EXERCISE DESCRIPTION » Copy the material below word for word, from the start of the material through the line containing "I want to click on tab-divider, so".

Data excerpts »
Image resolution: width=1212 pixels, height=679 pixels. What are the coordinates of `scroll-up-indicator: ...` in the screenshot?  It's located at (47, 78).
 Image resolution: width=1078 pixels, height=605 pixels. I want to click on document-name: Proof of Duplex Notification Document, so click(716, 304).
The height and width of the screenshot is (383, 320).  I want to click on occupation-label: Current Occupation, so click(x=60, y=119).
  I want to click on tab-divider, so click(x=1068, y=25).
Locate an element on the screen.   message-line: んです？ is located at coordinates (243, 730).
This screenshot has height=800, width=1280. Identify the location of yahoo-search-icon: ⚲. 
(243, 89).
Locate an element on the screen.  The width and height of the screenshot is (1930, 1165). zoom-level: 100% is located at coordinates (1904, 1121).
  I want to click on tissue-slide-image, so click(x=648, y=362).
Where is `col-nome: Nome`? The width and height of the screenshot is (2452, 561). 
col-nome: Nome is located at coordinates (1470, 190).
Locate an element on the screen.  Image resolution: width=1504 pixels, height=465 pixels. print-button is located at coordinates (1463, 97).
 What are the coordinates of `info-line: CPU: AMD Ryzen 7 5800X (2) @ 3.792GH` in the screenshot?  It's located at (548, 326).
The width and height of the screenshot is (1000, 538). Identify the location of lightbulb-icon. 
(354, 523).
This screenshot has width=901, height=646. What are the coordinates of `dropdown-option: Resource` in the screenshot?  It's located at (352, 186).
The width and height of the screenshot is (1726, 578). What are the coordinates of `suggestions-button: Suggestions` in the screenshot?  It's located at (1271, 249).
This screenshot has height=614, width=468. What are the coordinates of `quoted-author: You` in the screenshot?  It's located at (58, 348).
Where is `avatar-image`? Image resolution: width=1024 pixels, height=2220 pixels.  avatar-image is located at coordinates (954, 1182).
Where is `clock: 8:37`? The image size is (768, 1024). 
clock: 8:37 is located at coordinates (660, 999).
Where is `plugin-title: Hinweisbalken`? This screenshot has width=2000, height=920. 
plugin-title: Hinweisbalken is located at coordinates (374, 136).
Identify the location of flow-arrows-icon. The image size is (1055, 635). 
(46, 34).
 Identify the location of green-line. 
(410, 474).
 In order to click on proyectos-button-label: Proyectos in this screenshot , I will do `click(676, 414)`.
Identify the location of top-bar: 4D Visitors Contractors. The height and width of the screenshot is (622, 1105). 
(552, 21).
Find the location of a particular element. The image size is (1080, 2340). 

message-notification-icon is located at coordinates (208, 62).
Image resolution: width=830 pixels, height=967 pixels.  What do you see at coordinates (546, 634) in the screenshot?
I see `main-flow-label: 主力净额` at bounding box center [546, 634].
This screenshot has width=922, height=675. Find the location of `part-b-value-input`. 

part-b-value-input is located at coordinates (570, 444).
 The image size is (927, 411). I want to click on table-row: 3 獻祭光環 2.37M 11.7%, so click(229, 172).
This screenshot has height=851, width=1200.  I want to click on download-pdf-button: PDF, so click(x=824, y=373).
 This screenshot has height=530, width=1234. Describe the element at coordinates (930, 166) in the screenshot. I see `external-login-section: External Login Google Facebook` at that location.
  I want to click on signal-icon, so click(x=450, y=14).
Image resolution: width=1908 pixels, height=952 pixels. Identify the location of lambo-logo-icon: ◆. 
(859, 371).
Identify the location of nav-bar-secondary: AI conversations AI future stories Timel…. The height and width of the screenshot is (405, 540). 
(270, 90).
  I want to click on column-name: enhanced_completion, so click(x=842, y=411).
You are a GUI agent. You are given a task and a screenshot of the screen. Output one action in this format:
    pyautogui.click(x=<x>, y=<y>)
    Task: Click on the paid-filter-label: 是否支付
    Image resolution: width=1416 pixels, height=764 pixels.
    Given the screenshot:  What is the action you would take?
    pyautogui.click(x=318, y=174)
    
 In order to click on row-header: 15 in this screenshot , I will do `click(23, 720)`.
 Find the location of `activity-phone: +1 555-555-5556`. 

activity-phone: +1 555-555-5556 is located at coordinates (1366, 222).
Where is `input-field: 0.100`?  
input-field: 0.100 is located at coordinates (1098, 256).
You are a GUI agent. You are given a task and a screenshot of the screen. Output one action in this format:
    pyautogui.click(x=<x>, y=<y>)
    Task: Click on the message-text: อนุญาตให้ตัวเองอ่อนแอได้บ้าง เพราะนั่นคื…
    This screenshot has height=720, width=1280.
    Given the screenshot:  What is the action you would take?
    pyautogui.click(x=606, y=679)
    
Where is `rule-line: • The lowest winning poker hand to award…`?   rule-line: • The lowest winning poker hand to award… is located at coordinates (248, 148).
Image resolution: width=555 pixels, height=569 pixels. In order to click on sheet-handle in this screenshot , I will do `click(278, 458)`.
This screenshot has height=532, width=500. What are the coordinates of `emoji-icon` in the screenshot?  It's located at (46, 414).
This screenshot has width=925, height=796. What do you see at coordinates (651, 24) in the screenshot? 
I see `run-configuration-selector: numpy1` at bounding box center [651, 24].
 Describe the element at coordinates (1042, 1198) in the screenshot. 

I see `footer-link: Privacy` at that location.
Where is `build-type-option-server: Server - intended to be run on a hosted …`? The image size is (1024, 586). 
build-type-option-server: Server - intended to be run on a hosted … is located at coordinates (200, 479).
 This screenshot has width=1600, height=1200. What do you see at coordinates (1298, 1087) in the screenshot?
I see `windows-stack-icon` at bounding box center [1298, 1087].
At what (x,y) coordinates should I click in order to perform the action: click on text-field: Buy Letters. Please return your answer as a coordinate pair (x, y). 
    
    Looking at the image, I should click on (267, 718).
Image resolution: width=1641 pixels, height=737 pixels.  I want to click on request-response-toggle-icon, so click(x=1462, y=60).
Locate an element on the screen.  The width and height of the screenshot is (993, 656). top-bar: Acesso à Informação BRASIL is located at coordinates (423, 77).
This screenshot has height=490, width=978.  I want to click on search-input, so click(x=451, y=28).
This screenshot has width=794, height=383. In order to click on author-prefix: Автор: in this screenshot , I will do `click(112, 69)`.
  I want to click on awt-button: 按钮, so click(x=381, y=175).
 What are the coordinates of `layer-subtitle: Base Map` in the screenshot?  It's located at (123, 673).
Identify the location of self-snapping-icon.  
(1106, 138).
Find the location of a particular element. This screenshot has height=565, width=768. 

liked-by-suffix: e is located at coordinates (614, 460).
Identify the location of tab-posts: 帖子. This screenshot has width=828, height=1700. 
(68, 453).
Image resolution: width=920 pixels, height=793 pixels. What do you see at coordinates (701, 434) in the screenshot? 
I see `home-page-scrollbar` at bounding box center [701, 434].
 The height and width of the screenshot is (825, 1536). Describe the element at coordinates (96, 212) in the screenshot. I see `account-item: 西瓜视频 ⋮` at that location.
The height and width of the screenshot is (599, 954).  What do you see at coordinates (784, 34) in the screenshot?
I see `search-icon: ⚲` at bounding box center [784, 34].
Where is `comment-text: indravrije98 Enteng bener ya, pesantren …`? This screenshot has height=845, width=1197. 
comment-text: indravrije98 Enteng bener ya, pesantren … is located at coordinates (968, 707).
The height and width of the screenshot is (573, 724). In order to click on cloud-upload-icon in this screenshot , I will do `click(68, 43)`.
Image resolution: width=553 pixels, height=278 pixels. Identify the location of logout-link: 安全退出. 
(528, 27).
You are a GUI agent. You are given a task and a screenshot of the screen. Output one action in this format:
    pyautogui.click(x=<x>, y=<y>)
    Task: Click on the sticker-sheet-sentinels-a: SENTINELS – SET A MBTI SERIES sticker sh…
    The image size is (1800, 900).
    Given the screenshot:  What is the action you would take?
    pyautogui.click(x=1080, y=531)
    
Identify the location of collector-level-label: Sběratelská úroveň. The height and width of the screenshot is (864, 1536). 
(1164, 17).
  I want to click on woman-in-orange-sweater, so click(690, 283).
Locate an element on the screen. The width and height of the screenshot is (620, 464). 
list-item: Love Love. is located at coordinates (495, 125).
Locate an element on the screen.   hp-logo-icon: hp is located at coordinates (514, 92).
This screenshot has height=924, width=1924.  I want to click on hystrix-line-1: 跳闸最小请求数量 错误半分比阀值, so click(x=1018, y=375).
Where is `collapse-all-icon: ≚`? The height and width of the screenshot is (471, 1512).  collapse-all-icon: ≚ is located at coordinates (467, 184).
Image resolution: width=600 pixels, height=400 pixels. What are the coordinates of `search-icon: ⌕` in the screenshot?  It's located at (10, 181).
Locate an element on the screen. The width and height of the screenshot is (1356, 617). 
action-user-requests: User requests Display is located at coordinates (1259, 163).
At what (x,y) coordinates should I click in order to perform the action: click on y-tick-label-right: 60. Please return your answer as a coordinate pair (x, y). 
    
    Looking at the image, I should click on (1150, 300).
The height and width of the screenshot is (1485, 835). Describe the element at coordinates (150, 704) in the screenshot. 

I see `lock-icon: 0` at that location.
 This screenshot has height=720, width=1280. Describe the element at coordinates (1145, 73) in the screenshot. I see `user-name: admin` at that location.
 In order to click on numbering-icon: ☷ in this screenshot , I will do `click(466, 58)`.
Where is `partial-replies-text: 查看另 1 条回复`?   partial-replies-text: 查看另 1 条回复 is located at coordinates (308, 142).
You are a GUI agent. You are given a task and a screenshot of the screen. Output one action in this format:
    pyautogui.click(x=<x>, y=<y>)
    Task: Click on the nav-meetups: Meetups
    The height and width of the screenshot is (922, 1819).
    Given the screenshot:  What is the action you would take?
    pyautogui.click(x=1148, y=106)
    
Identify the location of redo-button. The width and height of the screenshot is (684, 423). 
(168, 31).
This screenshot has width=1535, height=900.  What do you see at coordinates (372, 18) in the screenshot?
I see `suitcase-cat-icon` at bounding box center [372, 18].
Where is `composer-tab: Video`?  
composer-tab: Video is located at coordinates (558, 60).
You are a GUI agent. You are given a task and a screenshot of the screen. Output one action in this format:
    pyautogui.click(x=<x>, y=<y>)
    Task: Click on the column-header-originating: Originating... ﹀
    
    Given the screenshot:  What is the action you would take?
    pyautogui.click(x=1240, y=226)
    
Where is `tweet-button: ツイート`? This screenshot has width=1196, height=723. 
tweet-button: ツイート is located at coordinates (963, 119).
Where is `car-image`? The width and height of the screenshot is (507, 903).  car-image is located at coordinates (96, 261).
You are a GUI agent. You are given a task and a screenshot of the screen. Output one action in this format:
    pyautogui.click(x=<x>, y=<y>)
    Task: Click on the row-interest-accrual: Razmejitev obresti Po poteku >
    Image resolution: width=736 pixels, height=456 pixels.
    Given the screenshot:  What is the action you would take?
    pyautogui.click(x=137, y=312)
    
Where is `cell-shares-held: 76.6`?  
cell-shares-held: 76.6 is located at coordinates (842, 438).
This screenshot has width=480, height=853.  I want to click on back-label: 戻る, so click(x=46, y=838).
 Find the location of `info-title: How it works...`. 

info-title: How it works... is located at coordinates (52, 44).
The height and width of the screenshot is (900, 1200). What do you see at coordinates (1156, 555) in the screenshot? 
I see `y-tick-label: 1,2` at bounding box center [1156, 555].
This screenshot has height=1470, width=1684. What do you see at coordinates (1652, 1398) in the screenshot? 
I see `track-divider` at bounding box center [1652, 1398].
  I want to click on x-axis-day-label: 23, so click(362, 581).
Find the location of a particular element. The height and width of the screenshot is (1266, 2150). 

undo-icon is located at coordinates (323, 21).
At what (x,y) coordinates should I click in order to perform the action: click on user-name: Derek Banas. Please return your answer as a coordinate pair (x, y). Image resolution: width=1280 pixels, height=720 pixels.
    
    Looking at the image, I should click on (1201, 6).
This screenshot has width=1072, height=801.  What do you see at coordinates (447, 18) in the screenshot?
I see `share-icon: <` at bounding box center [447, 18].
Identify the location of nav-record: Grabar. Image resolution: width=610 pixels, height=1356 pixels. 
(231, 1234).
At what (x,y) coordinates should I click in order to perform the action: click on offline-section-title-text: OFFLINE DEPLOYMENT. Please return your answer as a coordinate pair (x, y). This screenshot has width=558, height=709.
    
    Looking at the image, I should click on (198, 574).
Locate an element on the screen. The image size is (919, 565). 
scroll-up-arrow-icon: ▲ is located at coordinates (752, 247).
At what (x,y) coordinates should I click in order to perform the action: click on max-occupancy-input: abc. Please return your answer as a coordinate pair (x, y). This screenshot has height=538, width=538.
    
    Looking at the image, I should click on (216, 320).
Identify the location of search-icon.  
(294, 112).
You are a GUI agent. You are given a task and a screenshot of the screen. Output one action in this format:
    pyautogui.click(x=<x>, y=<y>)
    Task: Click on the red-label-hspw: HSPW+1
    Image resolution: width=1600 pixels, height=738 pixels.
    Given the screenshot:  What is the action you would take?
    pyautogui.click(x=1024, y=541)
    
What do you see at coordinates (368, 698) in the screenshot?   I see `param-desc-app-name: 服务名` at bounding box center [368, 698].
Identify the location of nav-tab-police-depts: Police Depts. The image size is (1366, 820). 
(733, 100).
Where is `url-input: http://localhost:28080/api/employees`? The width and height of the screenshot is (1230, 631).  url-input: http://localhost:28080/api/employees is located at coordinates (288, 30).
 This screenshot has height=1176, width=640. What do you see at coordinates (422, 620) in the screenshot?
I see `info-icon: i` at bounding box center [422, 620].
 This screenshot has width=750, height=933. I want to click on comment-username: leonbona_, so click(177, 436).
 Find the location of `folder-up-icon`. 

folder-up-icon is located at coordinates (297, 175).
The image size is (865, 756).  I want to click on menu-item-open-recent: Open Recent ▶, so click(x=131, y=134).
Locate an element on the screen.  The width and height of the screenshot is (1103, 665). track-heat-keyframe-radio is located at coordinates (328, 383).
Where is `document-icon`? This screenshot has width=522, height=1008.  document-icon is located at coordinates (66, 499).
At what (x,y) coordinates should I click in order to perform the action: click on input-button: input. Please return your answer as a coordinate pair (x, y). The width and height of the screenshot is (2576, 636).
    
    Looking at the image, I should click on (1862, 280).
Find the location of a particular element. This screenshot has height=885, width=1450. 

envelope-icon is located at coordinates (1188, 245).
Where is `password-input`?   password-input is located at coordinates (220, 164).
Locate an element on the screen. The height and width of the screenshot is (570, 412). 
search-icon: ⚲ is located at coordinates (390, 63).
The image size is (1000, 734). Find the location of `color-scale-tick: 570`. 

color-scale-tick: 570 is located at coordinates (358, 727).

EXERCISE ANSWER »
Image resolution: width=1212 pixels, height=679 pixels. What are the coordinates of `scroll-up-indicator: ...` in the screenshot?  It's located at (47, 78).
 Image resolution: width=1078 pixels, height=605 pixels. I want to click on document-name: Proof of Duplex Notification Document, so click(716, 304).
The height and width of the screenshot is (383, 320).  I want to click on occupation-label: Current Occupation, so click(x=60, y=119).
  I want to click on tab-divider, so click(x=1068, y=25).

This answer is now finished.